Exercise data =>
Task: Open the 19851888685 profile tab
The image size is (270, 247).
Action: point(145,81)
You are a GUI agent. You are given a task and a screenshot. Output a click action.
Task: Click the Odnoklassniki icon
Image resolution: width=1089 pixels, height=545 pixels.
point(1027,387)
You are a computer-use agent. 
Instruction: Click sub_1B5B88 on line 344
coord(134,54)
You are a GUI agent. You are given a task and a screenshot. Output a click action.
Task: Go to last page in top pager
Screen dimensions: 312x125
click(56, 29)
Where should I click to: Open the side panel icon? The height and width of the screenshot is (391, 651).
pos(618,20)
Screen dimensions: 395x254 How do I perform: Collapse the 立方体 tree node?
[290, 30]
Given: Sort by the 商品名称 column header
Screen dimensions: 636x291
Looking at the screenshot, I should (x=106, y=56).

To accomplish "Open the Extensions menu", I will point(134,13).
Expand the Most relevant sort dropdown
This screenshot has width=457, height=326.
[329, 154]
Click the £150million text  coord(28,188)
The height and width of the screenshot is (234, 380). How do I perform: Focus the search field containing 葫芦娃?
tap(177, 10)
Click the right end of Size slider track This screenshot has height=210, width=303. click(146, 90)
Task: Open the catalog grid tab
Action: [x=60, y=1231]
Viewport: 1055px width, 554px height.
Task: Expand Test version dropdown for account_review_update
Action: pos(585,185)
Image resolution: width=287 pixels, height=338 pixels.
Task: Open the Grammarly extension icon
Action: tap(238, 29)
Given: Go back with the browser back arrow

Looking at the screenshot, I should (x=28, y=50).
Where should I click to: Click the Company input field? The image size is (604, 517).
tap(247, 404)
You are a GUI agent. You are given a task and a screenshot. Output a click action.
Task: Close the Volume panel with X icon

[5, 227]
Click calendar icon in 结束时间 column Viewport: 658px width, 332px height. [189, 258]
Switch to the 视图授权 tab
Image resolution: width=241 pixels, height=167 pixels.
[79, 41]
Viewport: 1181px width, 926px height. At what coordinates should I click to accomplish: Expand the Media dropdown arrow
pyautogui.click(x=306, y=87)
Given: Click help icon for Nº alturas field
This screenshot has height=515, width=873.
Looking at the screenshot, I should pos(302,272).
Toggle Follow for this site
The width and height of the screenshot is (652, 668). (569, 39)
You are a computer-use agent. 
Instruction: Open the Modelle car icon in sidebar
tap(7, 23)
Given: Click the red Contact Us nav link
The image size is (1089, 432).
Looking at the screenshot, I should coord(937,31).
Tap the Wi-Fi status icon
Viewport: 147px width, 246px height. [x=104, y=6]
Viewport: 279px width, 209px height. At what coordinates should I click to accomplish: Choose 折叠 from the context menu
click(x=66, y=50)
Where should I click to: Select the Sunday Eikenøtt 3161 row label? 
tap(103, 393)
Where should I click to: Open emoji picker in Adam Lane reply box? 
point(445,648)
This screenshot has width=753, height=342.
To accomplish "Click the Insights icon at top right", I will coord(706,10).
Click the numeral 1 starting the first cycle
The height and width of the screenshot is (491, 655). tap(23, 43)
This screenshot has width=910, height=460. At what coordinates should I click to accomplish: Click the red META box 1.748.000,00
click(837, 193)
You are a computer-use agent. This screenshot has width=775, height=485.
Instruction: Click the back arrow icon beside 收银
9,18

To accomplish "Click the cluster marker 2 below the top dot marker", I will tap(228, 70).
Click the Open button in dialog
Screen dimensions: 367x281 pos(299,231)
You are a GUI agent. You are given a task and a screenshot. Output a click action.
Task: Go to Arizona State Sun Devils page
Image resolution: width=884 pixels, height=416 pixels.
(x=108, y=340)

Assigned task => Only an exact transcription of all the records above counts as an answer.

Reply =>
Task: Open the 19851888685 profile tab
The image size is (270, 247).
Action: point(145,81)
You are a GUI agent. You are given a task and a screenshot. Output a click action.
Task: Click the Odnoklassniki icon
Image resolution: width=1089 pixels, height=545 pixels.
point(1027,387)
You are a computer-use agent. 
Instruction: Click sub_1B5B88 on line 344
coord(134,54)
You are a GUI agent. You are given a task and a screenshot. Output a click action.
Task: Go to last page in top pager
Screen dimensions: 312x125
click(56, 29)
Where should I click to: Open the side panel icon? The height and width of the screenshot is (391, 651).
pos(618,20)
Screen dimensions: 395x254 How do I perform: Collapse the 立方体 tree node?
[290, 30]
Given: Sort by the 商品名称 column header
Screen dimensions: 636x291
Looking at the screenshot, I should (x=106, y=56).

To accomplish "Open the Extensions menu", I will point(134,13).
Expand the Most relevant sort dropdown
This screenshot has width=457, height=326.
[329, 154]
Click the £150million text  coord(28,188)
The height and width of the screenshot is (234, 380). How do I perform: Focus the search field containing 葫芦娃?
tap(177, 10)
Click the right end of Size slider track This screenshot has height=210, width=303. click(146, 90)
Task: Open the catalog grid tab
Action: [x=60, y=1231]
Viewport: 1055px width, 554px height.
Task: Expand Test version dropdown for account_review_update
Action: pos(585,185)
Image resolution: width=287 pixels, height=338 pixels.
Task: Open the Grammarly extension icon
Action: tap(238, 29)
Given: Go back with the browser back arrow

Looking at the screenshot, I should (x=28, y=50).
Where should I click to: Click the Company input field? The image size is (604, 517).
tap(247, 404)
You are a GUI agent. You are given a task and a screenshot. Output a click action.
Task: Close the Volume panel with X icon

[5, 227]
Click calendar icon in 结束时间 column Viewport: 658px width, 332px height. [189, 258]
Switch to the 视图授权 tab
Image resolution: width=241 pixels, height=167 pixels.
[79, 41]
Viewport: 1181px width, 926px height. At what coordinates should I click to accomplish: Expand the Media dropdown arrow
pyautogui.click(x=306, y=87)
Given: Click help icon for Nº alturas field
This screenshot has height=515, width=873.
Looking at the screenshot, I should pos(302,272).
Toggle Follow for this site
The width and height of the screenshot is (652, 668). (569, 39)
You are a computer-use agent. 
Instruction: Open the Modelle car icon in sidebar
tap(7, 23)
Given: Click the red Contact Us nav link
The image size is (1089, 432).
Looking at the screenshot, I should coord(937,31).
Tap the Wi-Fi status icon
Viewport: 147px width, 246px height. [x=104, y=6]
Viewport: 279px width, 209px height. At what coordinates should I click to accomplish: Choose 折叠 from the context menu
click(x=66, y=50)
Where should I click to: Select the Sunday Eikenøtt 3161 row label? 
tap(103, 393)
Where should I click to: Open emoji picker in Adam Lane reply box? 
point(445,648)
This screenshot has width=753, height=342.
To accomplish "Click the Insights icon at top right", I will coord(706,10).
Click the numeral 1 starting the first cycle
The height and width of the screenshot is (491, 655). tap(23, 43)
This screenshot has width=910, height=460. At what coordinates should I click to accomplish: Click the red META box 1.748.000,00
click(837, 193)
You are a computer-use agent. This screenshot has width=775, height=485.
Instruction: Click the back arrow icon beside 收银
9,18

To accomplish "Click the cluster marker 2 below the top dot marker", I will tap(228, 70).
Click the Open button in dialog
Screen dimensions: 367x281 pos(299,231)
You are a GUI agent. You are given a task and a screenshot. Output a click action.
Task: Go to Arizona State Sun Devils page
Image resolution: width=884 pixels, height=416 pixels.
(x=108, y=340)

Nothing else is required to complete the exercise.